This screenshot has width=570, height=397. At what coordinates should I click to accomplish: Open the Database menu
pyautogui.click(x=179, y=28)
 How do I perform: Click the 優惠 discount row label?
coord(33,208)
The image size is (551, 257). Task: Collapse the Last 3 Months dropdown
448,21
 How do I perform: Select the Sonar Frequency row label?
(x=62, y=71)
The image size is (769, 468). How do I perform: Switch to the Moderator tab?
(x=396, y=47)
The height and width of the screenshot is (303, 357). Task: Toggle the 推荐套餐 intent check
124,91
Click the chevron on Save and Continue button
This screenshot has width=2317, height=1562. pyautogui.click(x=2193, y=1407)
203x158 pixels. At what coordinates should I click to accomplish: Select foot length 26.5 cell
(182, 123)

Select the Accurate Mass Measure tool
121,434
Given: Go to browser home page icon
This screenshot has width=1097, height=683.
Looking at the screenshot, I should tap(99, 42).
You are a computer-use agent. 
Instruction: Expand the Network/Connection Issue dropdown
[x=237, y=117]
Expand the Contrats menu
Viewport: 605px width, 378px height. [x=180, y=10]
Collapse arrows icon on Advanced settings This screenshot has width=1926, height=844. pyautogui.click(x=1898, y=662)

§ **Task statement**
Above are some records. Print them all exactly.

§ **Finished exercise**
This screenshot has width=570, height=397. At what coordinates should I click to accomplish: Open the Database menu
pyautogui.click(x=179, y=28)
 How do I perform: Click the 優惠 discount row label?
coord(33,208)
The image size is (551, 257). Task: Collapse the Last 3 Months dropdown
448,21
 How do I perform: Select the Sonar Frequency row label?
(x=62, y=71)
The image size is (769, 468). How do I perform: Switch to the Moderator tab?
(x=396, y=47)
The height and width of the screenshot is (303, 357). Task: Toggle the 推荐套餐 intent check
124,91
Click the chevron on Save and Continue button
This screenshot has width=2317, height=1562. pyautogui.click(x=2193, y=1407)
203x158 pixels. At what coordinates should I click to accomplish: Select foot length 26.5 cell
(182, 123)

Select the Accurate Mass Measure tool
121,434
Given: Go to browser home page icon
This screenshot has width=1097, height=683.
Looking at the screenshot, I should tap(99, 42).
You are a computer-use agent. 
Instruction: Expand the Network/Connection Issue dropdown
[x=237, y=117]
Expand the Contrats menu
Viewport: 605px width, 378px height. [x=180, y=10]
Collapse arrows icon on Advanced settings This screenshot has width=1926, height=844. pyautogui.click(x=1898, y=662)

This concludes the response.